From afaeb74df7ec7bbc63b1e7b2660a87b390af7673 Mon Sep 17 00:00:00 2001
From: Xynnn007 <xynnn@linux.alibaba.com>
Date: Thu, 7 Mar 2024 16:52:16 +0800
Subject: [PATCH] docs: Add initdata specification

Signed-off-by: Xynnn007 <xynnn@linux.alibaba.com>
---
 kbs/docs/initdata.md | 247 +++++++++++++++++++++++++++++++++++++++++++
 1 file changed, 247 insertions(+)
 create mode 100644 kbs/docs/initdata.md

diff --git a/kbs/docs/initdata.md b/kbs/docs/initdata.md
new file mode 100644
index 0000000000..28af2177bc
--- /dev/null
+++ b/kbs/docs/initdata.md
@@ -0,0 +1,247 @@
+# Initdata Specification
+
+The Initdata Specification defines the key data structure and algorithms
+to inject arbitrary data from untrusted host into TEE. To guarantee the
+integrity of that data, TEE evidence's hostdata ability or (v)TPM dynamic
+measurement ability will be leveraged.
+
+## Introduction
+
+TEE gives users an isolated execution environment to prevent untrusted
+hosts and external software stacks from eavesdropping and tampering with user
+data in use within the TEE.
+
+Remote attestation technology verifies whether the footprint of software
+running in the TEE meets expectations. The softwares to be measured are
+often provided by hardware vendor (like the firmware and tcb security version
+of TEE hardware) or software vendor (like guest kernel for VMs). These
+components are relatively static, which means they may be the same among
+multiple deployments
+
+In some scenarios, users would inject some other information like
+[policy files for kata](https://github.com/kata-containers/kata-containers/blob/main/docs/how-to/how-to-use-the-kata-agent-policy.md),
+[configuration files for components running in guest](https://github.com/confidential-containers/guest-components/tree/main/confidential-data-hub#configuration-file),
+[identity files to specify the identity of TEE](https://github.com/keylime/rust-keylime/blob/master/keylime-agent.conf)
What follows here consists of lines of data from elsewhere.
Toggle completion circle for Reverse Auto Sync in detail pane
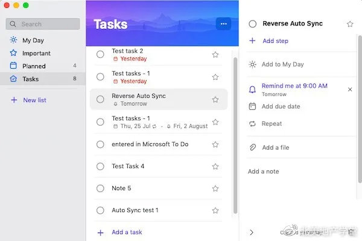This screenshot has width=362, height=241. pos(253,24)
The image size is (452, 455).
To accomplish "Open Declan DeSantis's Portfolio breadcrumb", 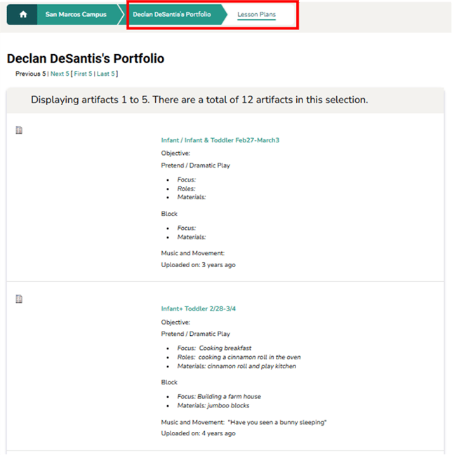I will tap(172, 14).
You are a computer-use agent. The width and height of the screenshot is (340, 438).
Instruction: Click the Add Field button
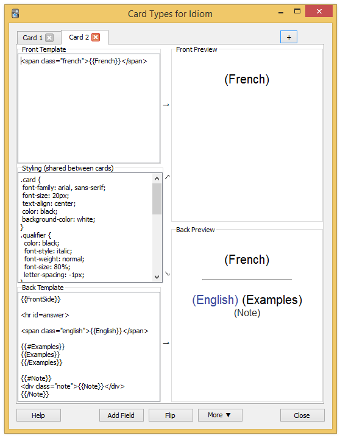click(121, 415)
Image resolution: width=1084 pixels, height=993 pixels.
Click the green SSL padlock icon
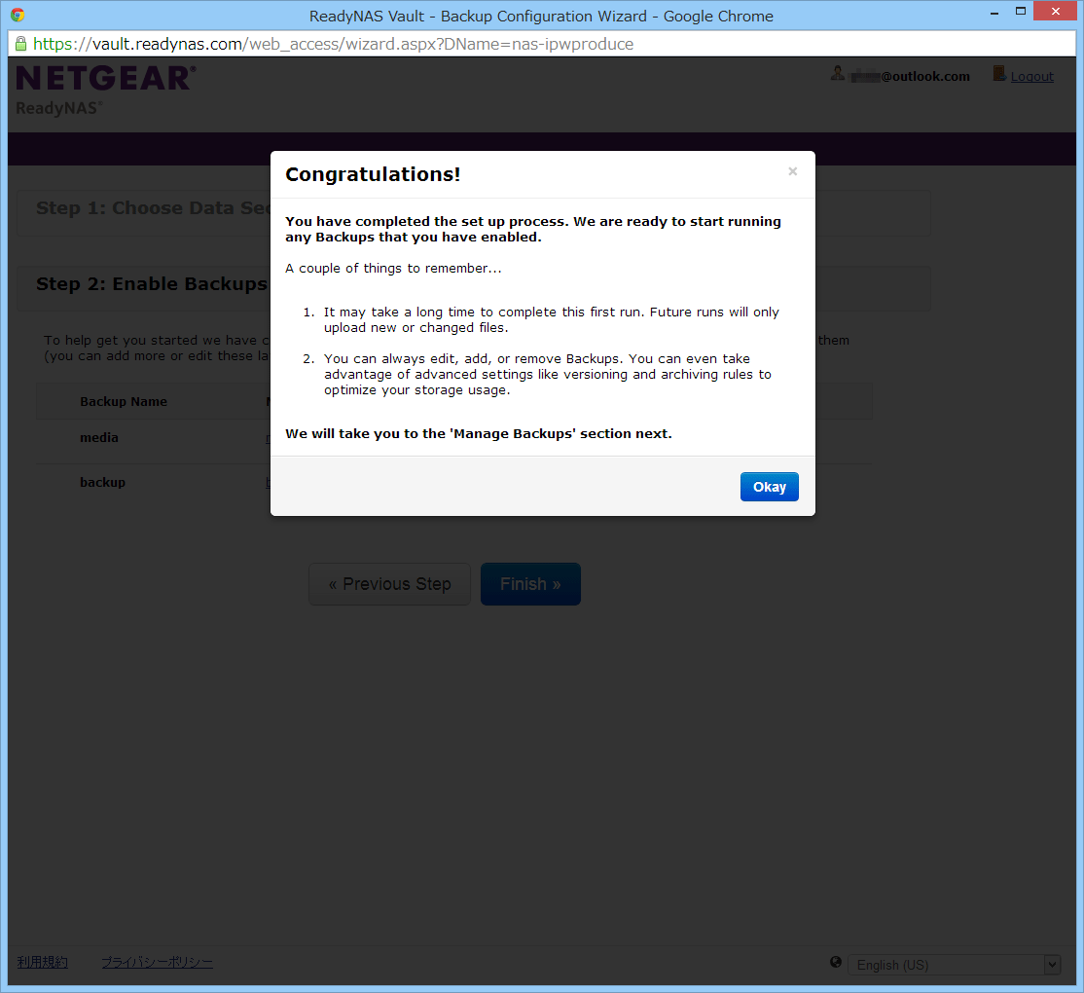[20, 44]

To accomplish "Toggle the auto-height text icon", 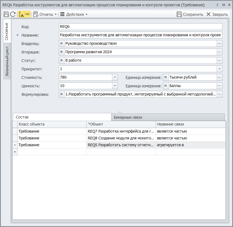I will pos(21,14).
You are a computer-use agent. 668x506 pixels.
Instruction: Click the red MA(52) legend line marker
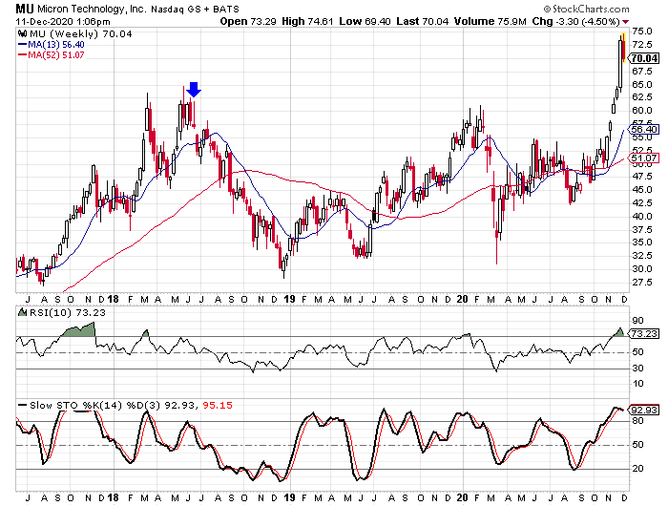20,54
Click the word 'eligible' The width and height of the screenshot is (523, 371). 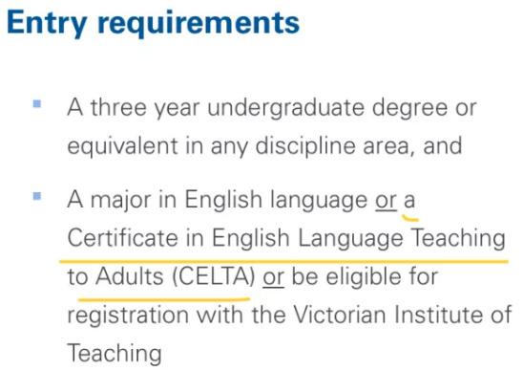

+into the TEE guest when launching.
+
+Compared with static software running in TEE (like guest firmware for TDX VM,
+libos for SGX enclave), these information changes dynamically between different
+deployments and are usually configurations
+We call these information or configurations _Initdata_. Initdata mechanism will
+provides a way to protect their integrity by remote attestation. One thing to note
+is that the confidentiality will not be protected by initdata mechanism because
+the untrusted host can see the plaintext of the data.
+
+To achieve this goal, we defined the following things
+- A data structure named **Initdata**. This structure is provided by the
+user to contain any data in key-value format to untrusted host to inject into
+the TEE when launching. We do not limit the encoding of this data structure, which
+means that JSON, TOML and YAML are optional. This will be introduced in [Initdata](#initdata)
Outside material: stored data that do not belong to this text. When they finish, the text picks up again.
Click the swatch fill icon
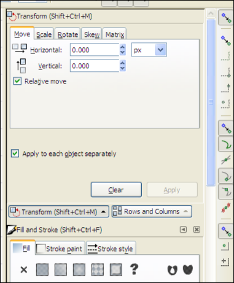This screenshot has width=234, height=283. (116, 269)

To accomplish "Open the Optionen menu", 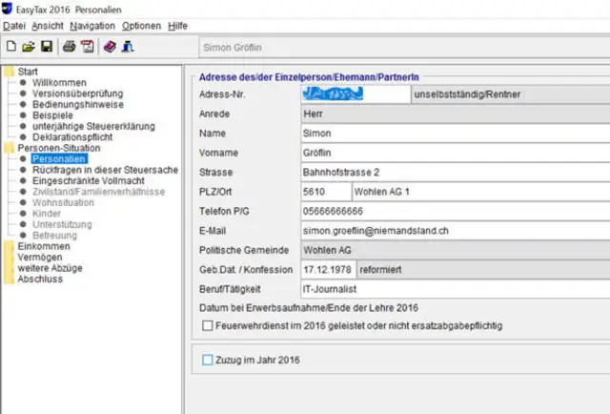I will pyautogui.click(x=141, y=25).
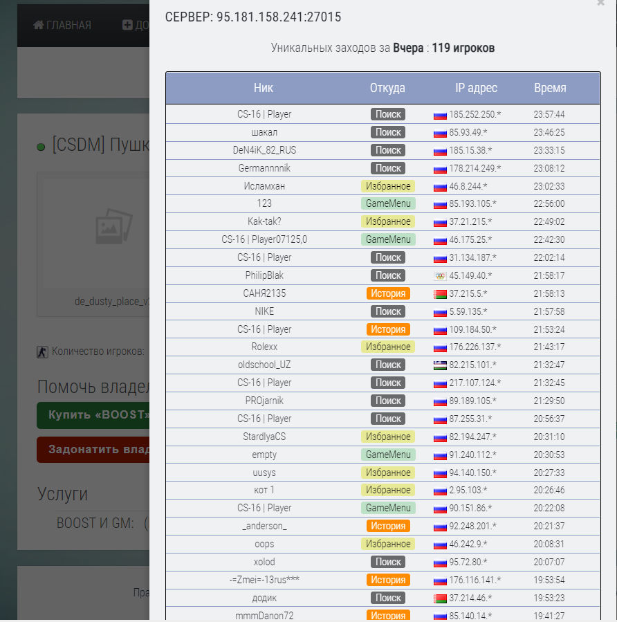Click the История badge for САНЯ2135

(x=388, y=293)
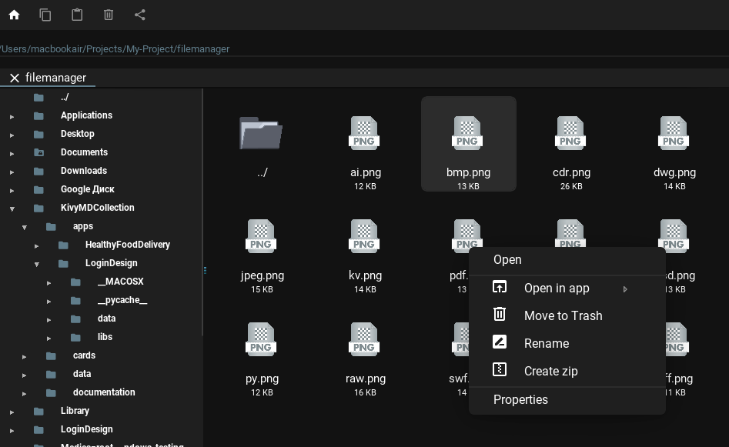
Task: Click the Move to Trash icon
Action: (x=500, y=314)

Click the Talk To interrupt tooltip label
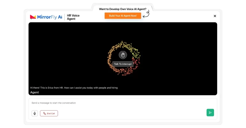point(123,64)
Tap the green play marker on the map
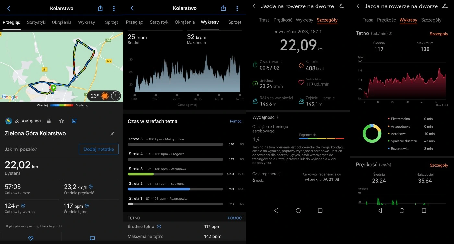Viewport: 454px width, 244px height. pyautogui.click(x=53, y=88)
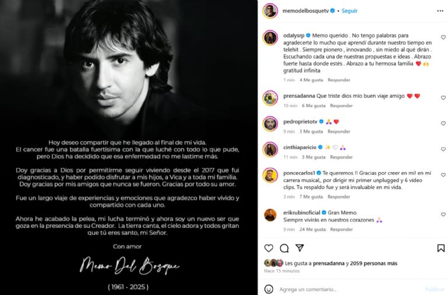
Task: Open the comment bubble icon below comments
Action: 284,248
+- A data integrity binding mechanism. It will guide the untrusted host to bind the
+digest of the `data` part (initdata data) in the Initdata to the hardware TEE-specific 
+field in evidence. This field will be checked by the verifier during the remote
+attestation. This will be introduced in 
+[Integrity Binding for Different TEEs](#integrity-binding-for-different-tees)
+- A data serialization method. This method is used to serialize the Initdata data
+into a canonicalized one, which will help to get consistent cryptographic hash for
+different forms of a same initdata. This will be introduced in
+[Data Canonicalization Algorithm](#data-canonicalization-algorithm).
+
+This spec does not define how the initdata will be delivered into the TEE.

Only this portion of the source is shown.